One of the surplus Pyro buildings at Valley (P6) was adapted for the testing of apparatus for uranium isotope separation in 1942 in an early phase of the Tube Alloys project before this was moved to America (developing later into the Manhattan Project). Four prototype gaseous diffusion plants were ordered from Metropolitan-Vickers, at Trafford Park, Manchester, at a cost of £150,000 and installed in the P6 building at Valley. Experiments continued until 1945 when the equipment was moved to Didcot and Harwell. The results of the experiments led to the building of the gaseous diffusion factory at Capenhurst, Cheshire. Building P6 is now a Grade II listed building and is of international importance; for a very brief period it was at the leading edge of nuclear physics.

===Cold War storage site===
During the Cold War, as a result of Great Britain's previous experiences of the U-boat blockade during both world wars, and disruption to transport communications as a result of aerial bombardment during World War II, the government decided to set up a system of food and raw material stockpiles to counter the threats of a nuclear war. These stores were mostly based on the reuse of existing government-owned sites and buildings; and the former M. S. Factory, Valley was adapted to become one of these storage sites.

===Post Cold War===
The site of the Valley Works has now been returned to nature. It attracts a wide variety of wildlife and is now designated as a nature reserve as outlined on a plaque at the entrance gates.

===Tunnels Opened to Public===
The official opening of the Rhydymwyn Tunnels took place on Saturday, 22 April 2017 when Ken Skates, the Cabinet Secretary for Economy and Infrastructure in the Welsh Government, officially opened the tunnels for public managed access.

==Statistics==
- The Treasury originally approved the sum of £546,000 for initial work on the Valley Site.
- By 1943 there were c. 2,200 people working at Valley. The vast majority were directed to work there by the government and billeted with local families.
- There were 5.2 million munitions manufactured in the war years many of them smoke generators which were heavily utilised from D-Day onwards.
- The factory eventually cost £3.2 million and ICI received a £60,000 agency fee for its involvement.
- The site covers 86.8 acre, has 7 mi of secure fencing and has always been “Secret”
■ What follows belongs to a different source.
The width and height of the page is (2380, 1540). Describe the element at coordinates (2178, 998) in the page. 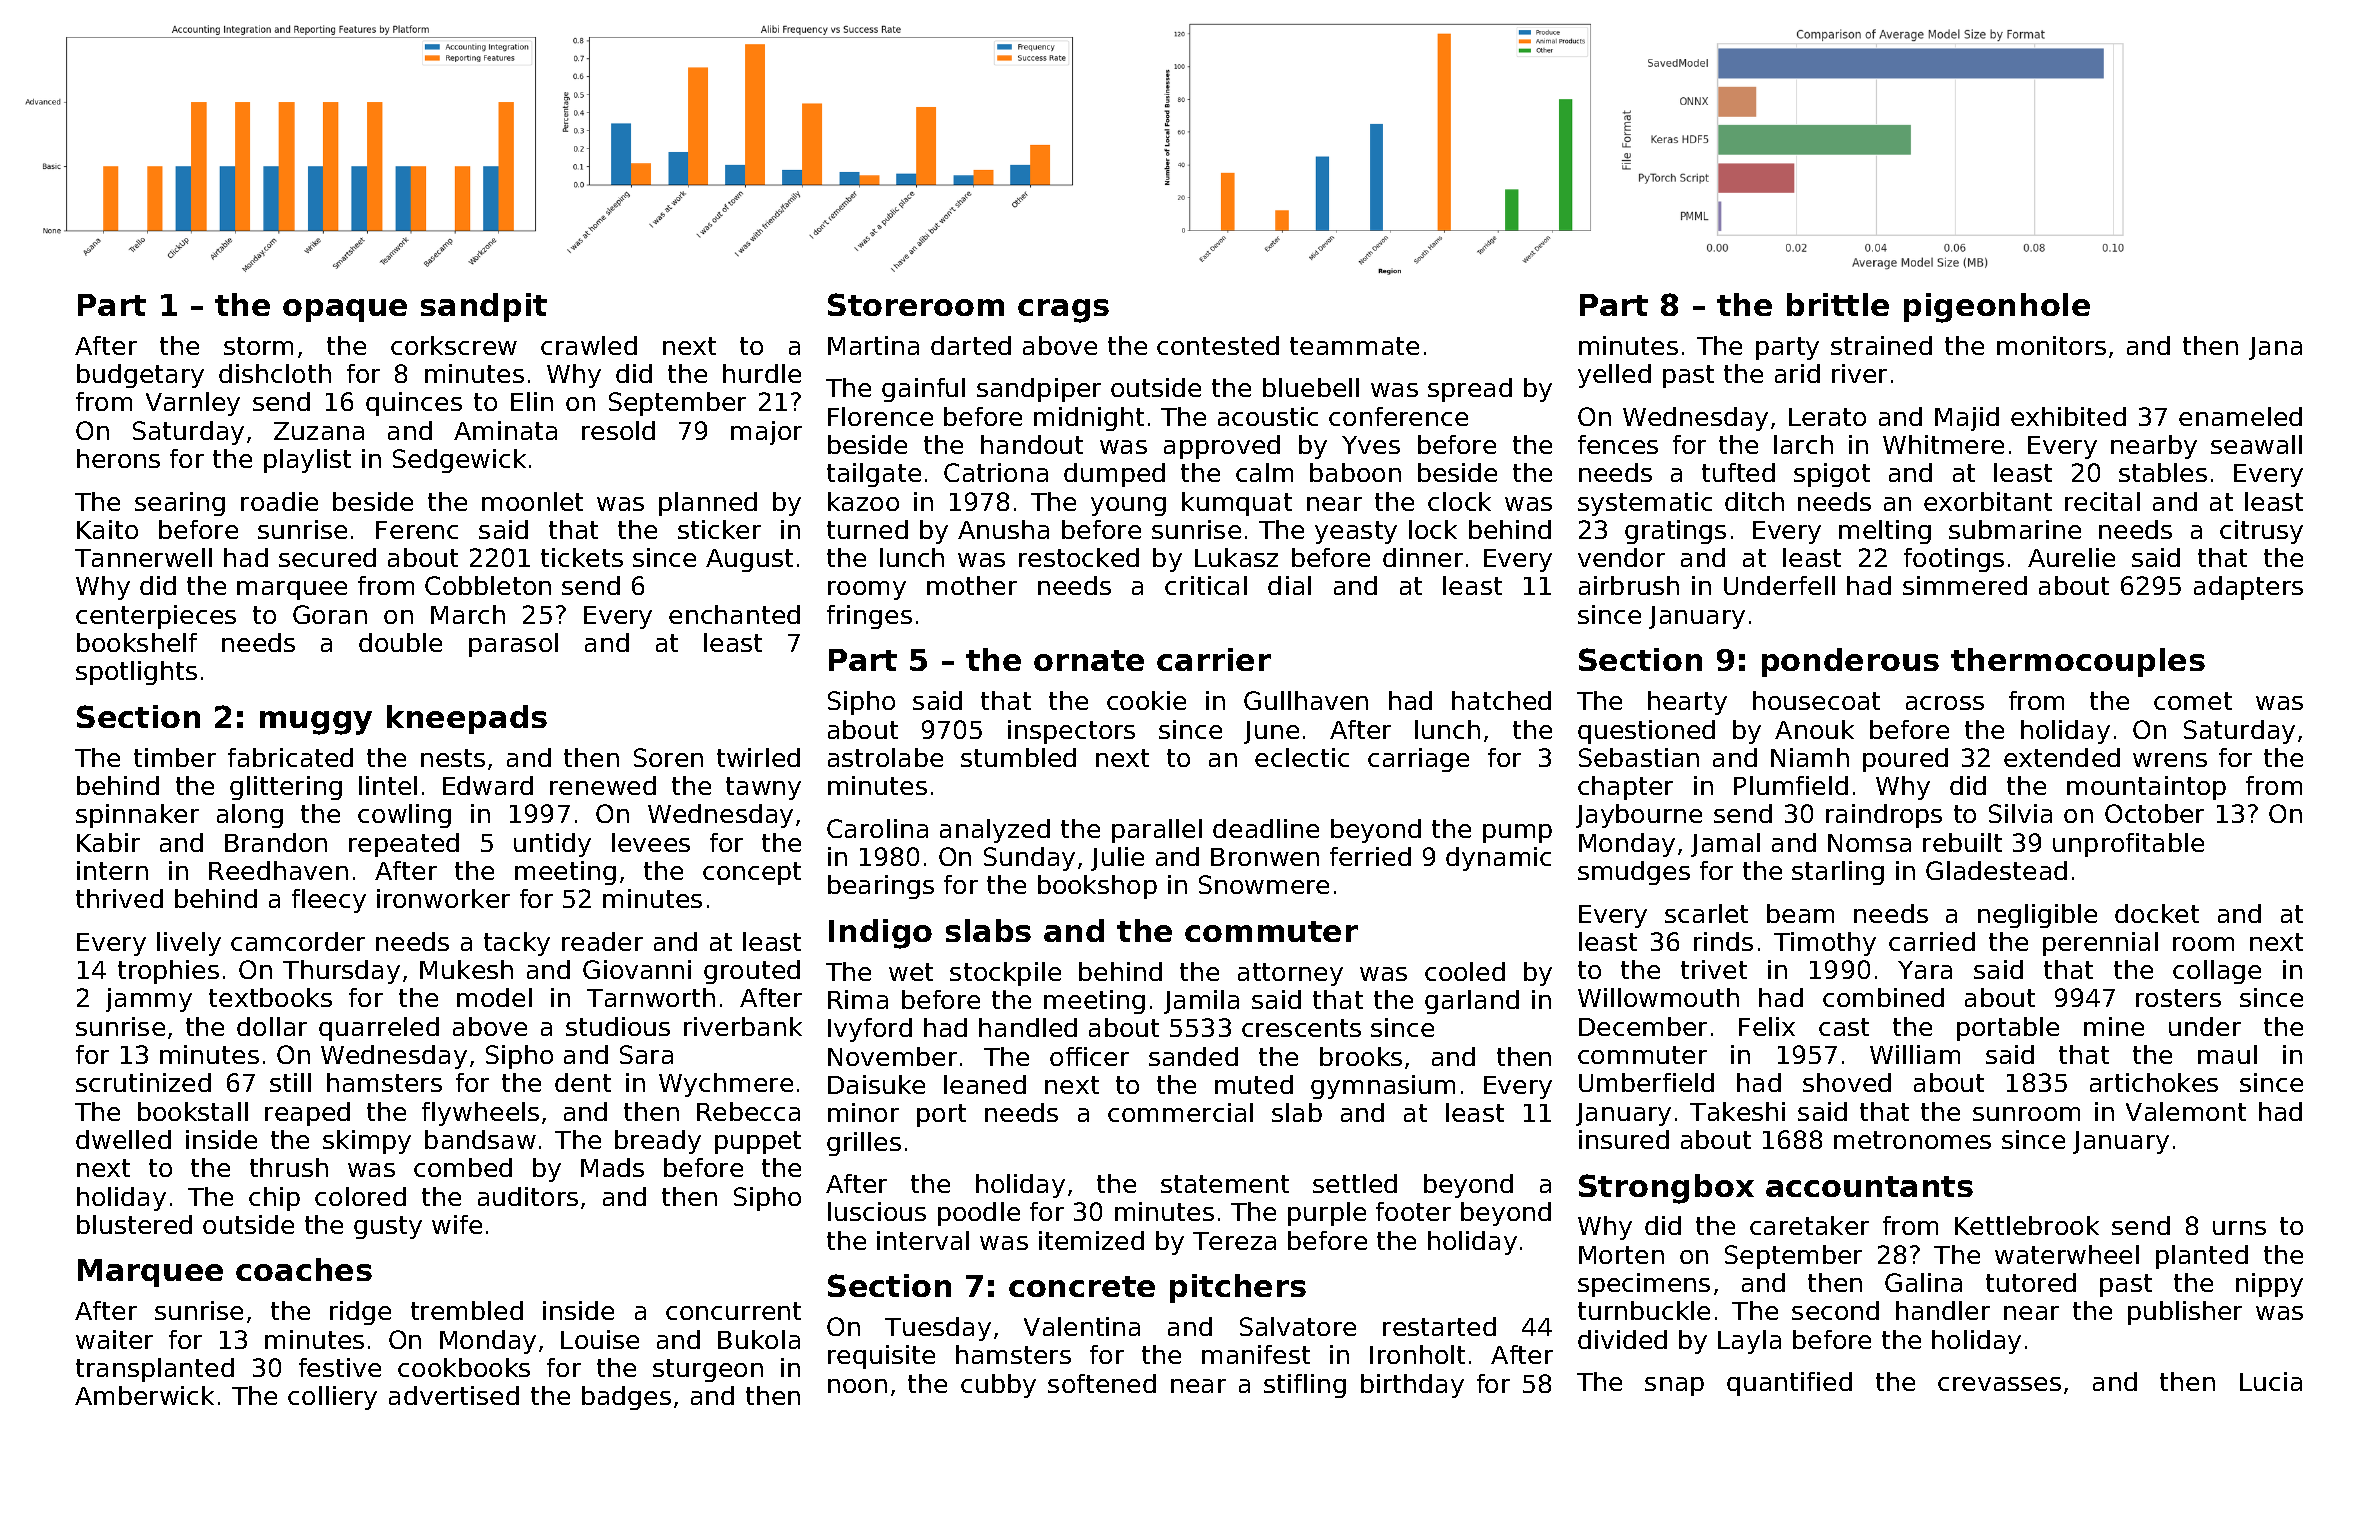

I see `rosters` at that location.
==The Rhydymwyn Valley Nature Reserve==
M.S. Factory, Valley has not been used since the mid-1990s. In the preceding postwar period many of the buildings were still in use, mainly as a buffer storage depot, but some were demolished because they were considered dangerous. The site has become a Nature Reserve and a Visitor Centre was built on the site of the old gatehouse.
The site covers 86 acre to the south of the village in a U-shaped valley. The site was once the home to ancient lead mines and a 19th-century metal foundry. The western side of the site is semi-ancient deciduous woodland with an understorey of wild garlic, snowdrops, bluebells and orchids. The River Alyn flows in from the north-west corner of the site and follows the western side of the valley. The river originally meandered through the centre of the valley but it was diverted as part of the early construction works. The river was canalised and given steep concrete sides and a concrete base. The middle section of the river is culverted underground for two sections. The site is now home to 7 herptile species, 8 species of fish, 17 species of butterfly/moth and 8 species of bat. 67 bird species have nested or been observed on the site.